Content and context of the text

A first-person narrator regrets that he does not know more about the nature of a certain staircase and that he has not made any effort to gain knowledge about it: "I should have taken care of what happened to this staircase earlier [...] ". He wonders whether he may have looked too superficially for information about these stairs, and even the vague assumption that he may have read about a similar staircase in a children's book does not help him.

The story was first published from Kafka's estate. For another story that Kafka published during his lifetime, namely An old sheet as part of the story volume Ein Landarzt , and which he drafted in the same octave book, he chose a very similar entry: “It is as if a lot had been neglected in the defense of our fatherland . So far we have not taken care of it [...] ”.
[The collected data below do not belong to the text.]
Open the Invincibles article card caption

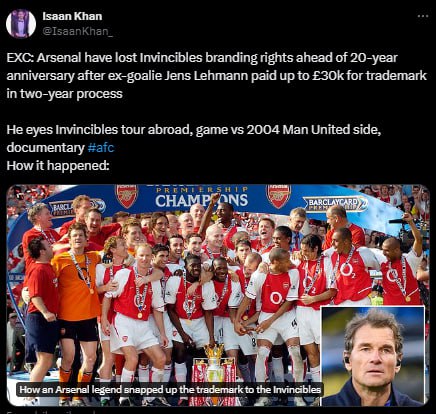[x=170, y=390]
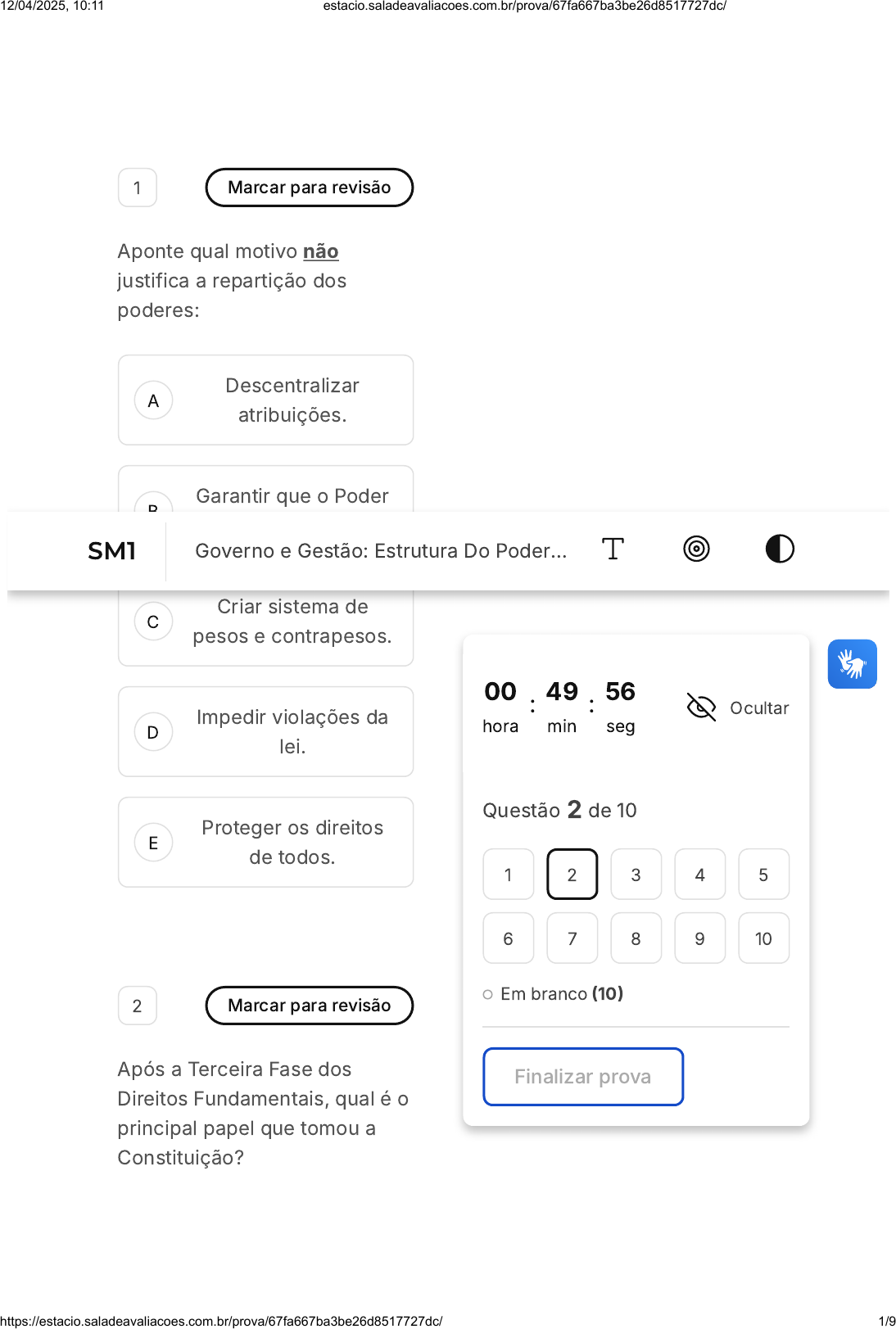Click the SM1 logo in header
896x1329 pixels.
pos(111,551)
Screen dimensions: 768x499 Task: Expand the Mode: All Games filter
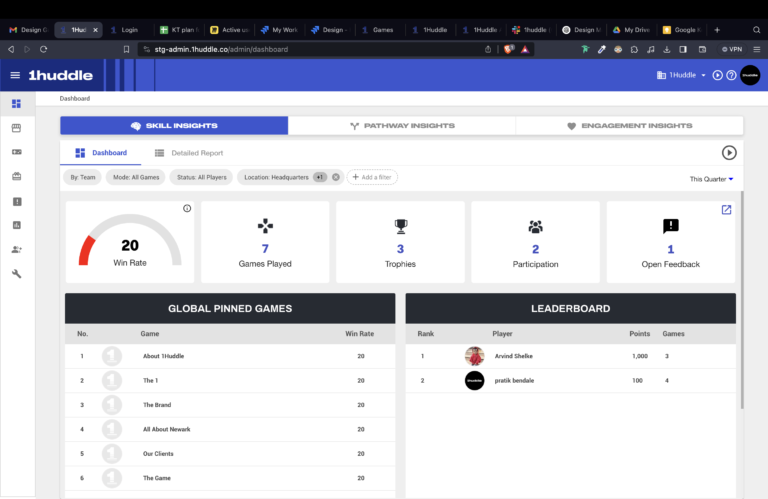136,177
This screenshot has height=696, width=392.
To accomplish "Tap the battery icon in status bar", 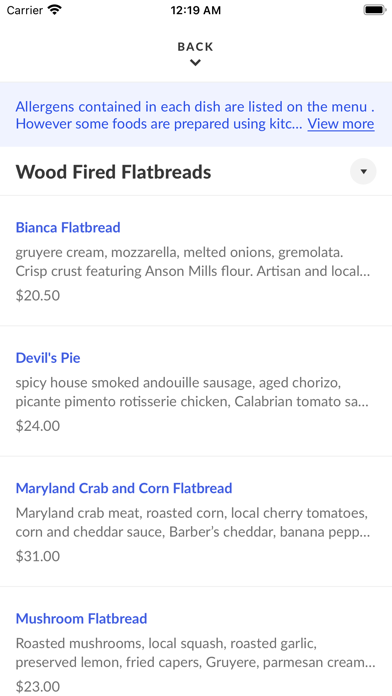I will pyautogui.click(x=375, y=10).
Possibilities of interpretation

Like several Kafka texts, the text reflects the process of text production itself. In this case, this can be linked to the ambiguous word “paragraph”, where “the line between the 'real' object of stairs and the 'literary' dispositive is [] blurred”: "You were often absent-minded, left out paragraphs [sic], even contented yourself with headlines [...]".

expenditure

  • Franz Kafka: Stories and other selected prose. Edited by Roger Hermes. Fischer Taschenbuch Verlag, Frankfurt am Main 1996, ISBN 978-3-596-13270-6 .
  • Franz Kafka: Oxford Oktavhefte 3 & 4. Historical-critical edition of all manuscripts, prints and typescripts. Edited by Roland Reuss and Peter Staengle. Stroemfeld Verlag, Frankfurt am Main and Basel 2008, ISBN 978-3-86600-107-7 .

literature

  • Doreen Densky: Literary advocacy with Franz Kafka . Walter de Gruyter, 2019. P. 53 ff.

Web links

Individual evidence

  1. Roland Reuss: The Oxford Octave Books 3 and 4. For an introduction. In: Franz Kafka: Oxford Oktavhefte 3 & 4. Historical-critical edition of all manuscripts, prints and typescripts. Edited by Roland Reuss and Peter Staengle. Stroemfeld Verlag, Frankfurt am Main and Basel 2008, ISBN 978-3-86600-107-7 . "Franz Kafka-Heft 6", p. 3.
  2. Oxford Octave Book 3, Bl. 1 r , Z. 1 ff.
  3. Oxford Octave Book 3, Bl. 28 r , Z. 2 ff.
  4. Roland Reuss: The Oxford Octave Books 3 and 4. For an introduction. In: Franz Kafka: Oxford Oktavhefte 3 & 4. Historical-critical edition of all manuscripts, prints and typescripts. Edited by Roland Reuss and Peter Staengle. Stroemfeld Verlag, Frankfurt am Main and Basel 2008, ISBN 978-3-86600-107-7 . "Franz Kafka-Heft 6", p. 8.
  5. Oxford Octave Book 3, Bl. 1 v , line 8 ff.